AlanM, Waveflyer, imperialsam and 1 others liked this
#1693820
I didn't read defcribed's post as supporting that viewpoint; rather, I read him to be saying that, sadly, is how many people often actually behave.
#1693825
I don't think it's as straightforward as you all seem to think.

Sala was months ago now, and if as Alan says the aircraft involved are well-known and obvious then the authorities have had plenty of time to swoop if they could.

It isn't as simple as saying that passengers won't lie to the police or in court. Of course they won't lie, but they don't have to. The police can approach them at the airport and say would you mind answering a few questions, and if they decline (or cease answering once they realise where this is going) then there is nothing the police can do short of nicking them. And nick them for what? As far as I can tell being a passenger in a possible bent charter isn't an offence in itself, and nor is failing to assist the police in their enquiries.

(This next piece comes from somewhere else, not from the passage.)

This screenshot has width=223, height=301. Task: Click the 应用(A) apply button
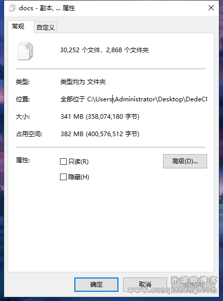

Frankly I think that the statement that they are watching certain aircraft is probably a tactic in itself to try and get people to stop it because they know they're being watched. Unfortunately I imagine the pilots doing it know the regulations and the legal position very well and know exactly what they need to avoid doing in order to avoid getting banged to rights.

Passengers 'talking' is a risk, of course, but I think the majority of passengers probably know the situation and have no incentive to rock the boat. Besides, it takes more than one chat on the ramp to convict someone of operating without an AOC. You'd need multiple passengers on the same flight being prepared to stand up in court and tell all, and that would only happen if they fell out with their operator in a very big way.
#1693827
Dave W wrote:I didn't read defcribed's post as supporting that viewpoint; rather, I read him to be saying that, sadly, is how many people often actually behave.


Thanks Dave, that's correct.

I don't particularly support that viewpoint, but I think it probably is reality. One would be surprised how entrenched the mantra of "you don't grass" is in many communities.

People who have a vested interest in the activity continuing are even less likely to grass.